■ **SOURCE MATERIAL**:

....

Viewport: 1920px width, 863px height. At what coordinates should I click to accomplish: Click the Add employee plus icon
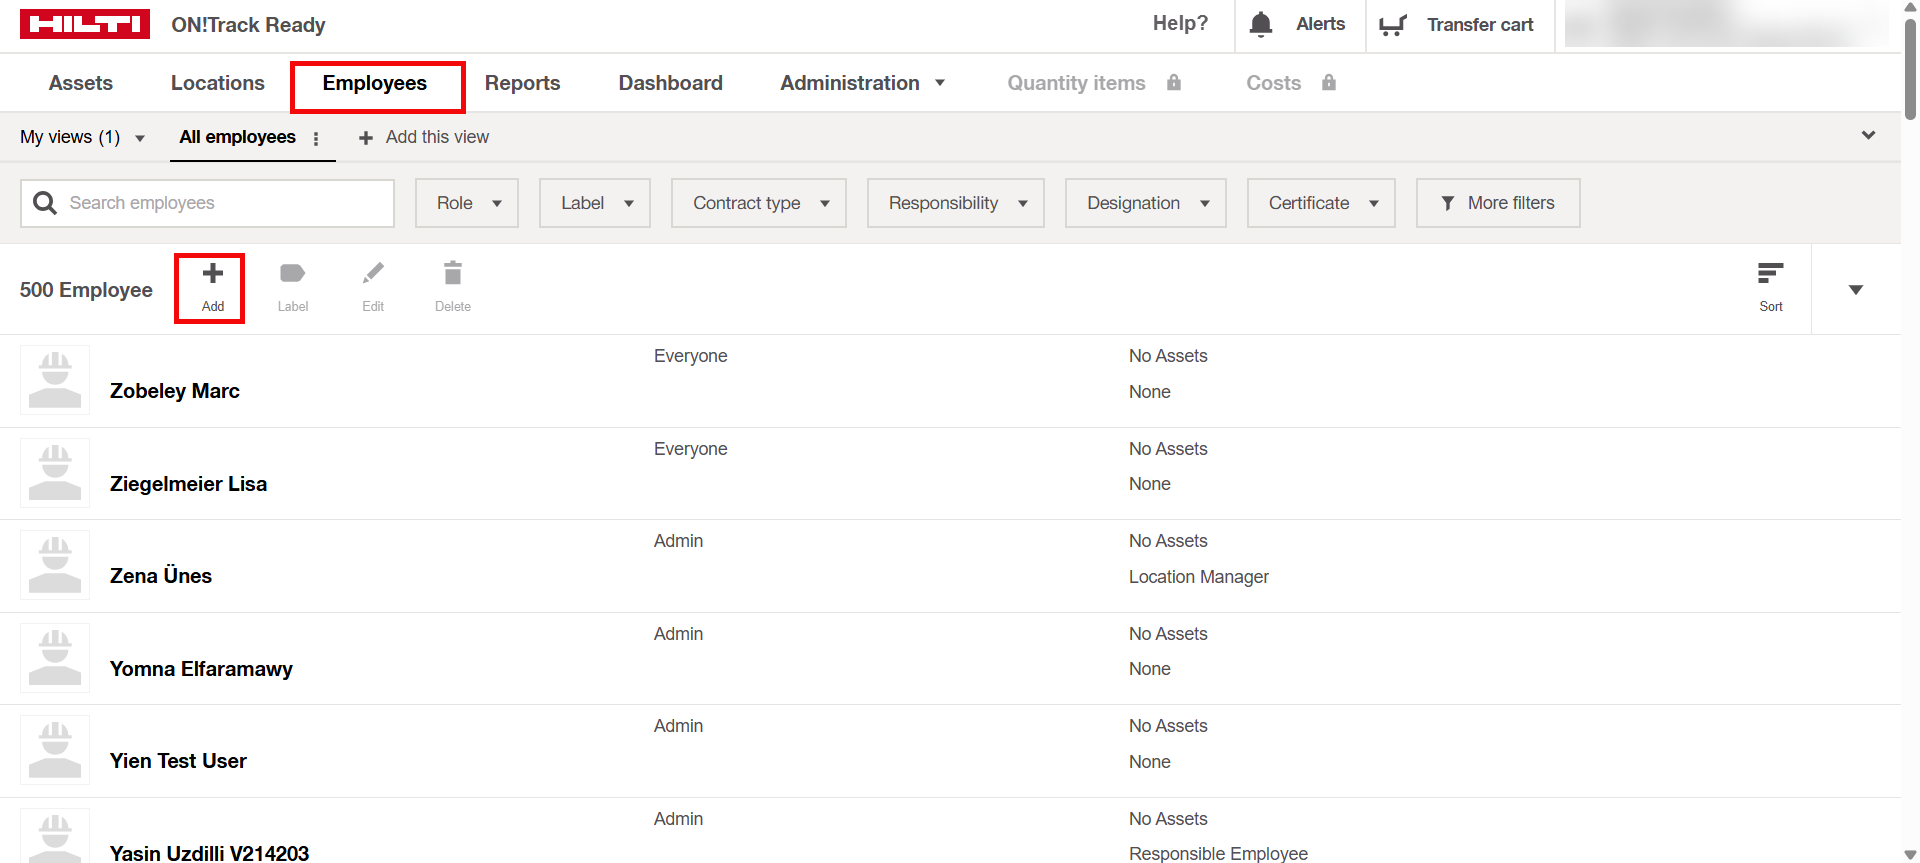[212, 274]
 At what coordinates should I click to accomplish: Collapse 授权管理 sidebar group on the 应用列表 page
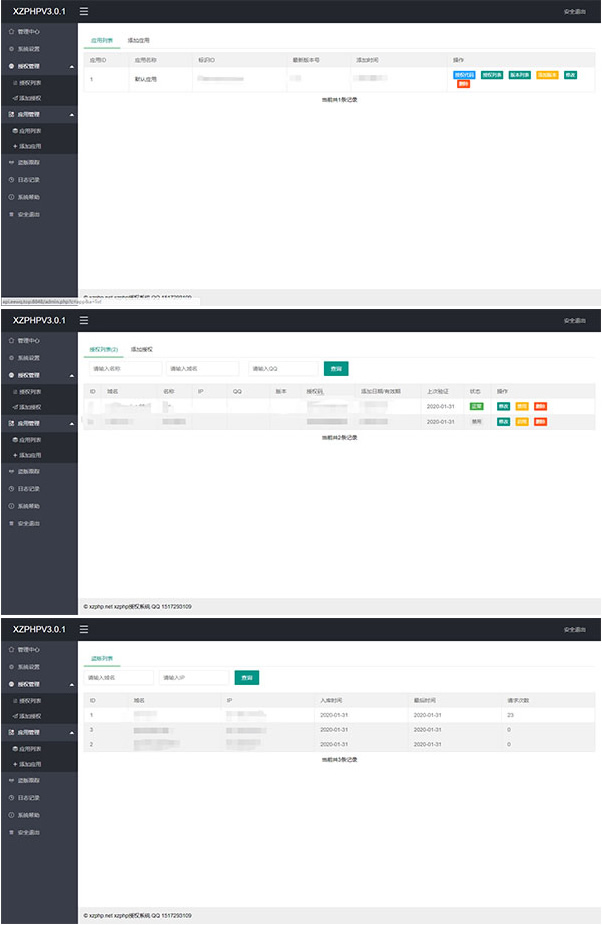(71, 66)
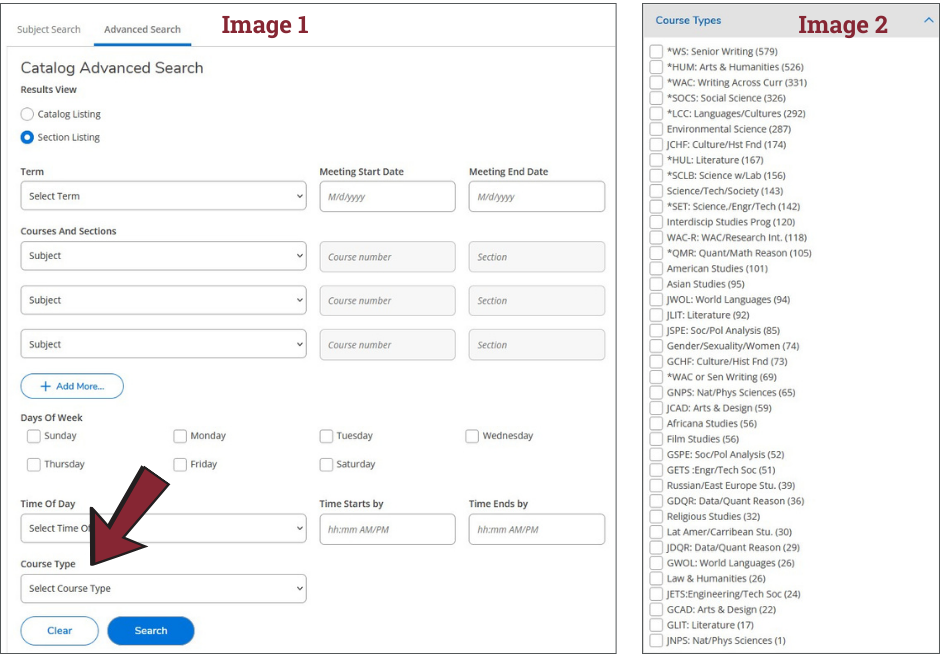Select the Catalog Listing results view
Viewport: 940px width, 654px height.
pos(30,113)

....

■ **TASK DETAILS**:
Of the entries above, print exactly those lines that run from the one containing "At what coordinates should I click to accomplish: Collapse" through the last line, excluding any pictures.

■ **TASK ANSWER**:
 At what coordinates should I click to accomplish: Collapse 授权管理 sidebar group on the 应用列表 page
(71, 66)
Select the Catalog Listing results view
Viewport: 940px width, 654px height.
pos(30,113)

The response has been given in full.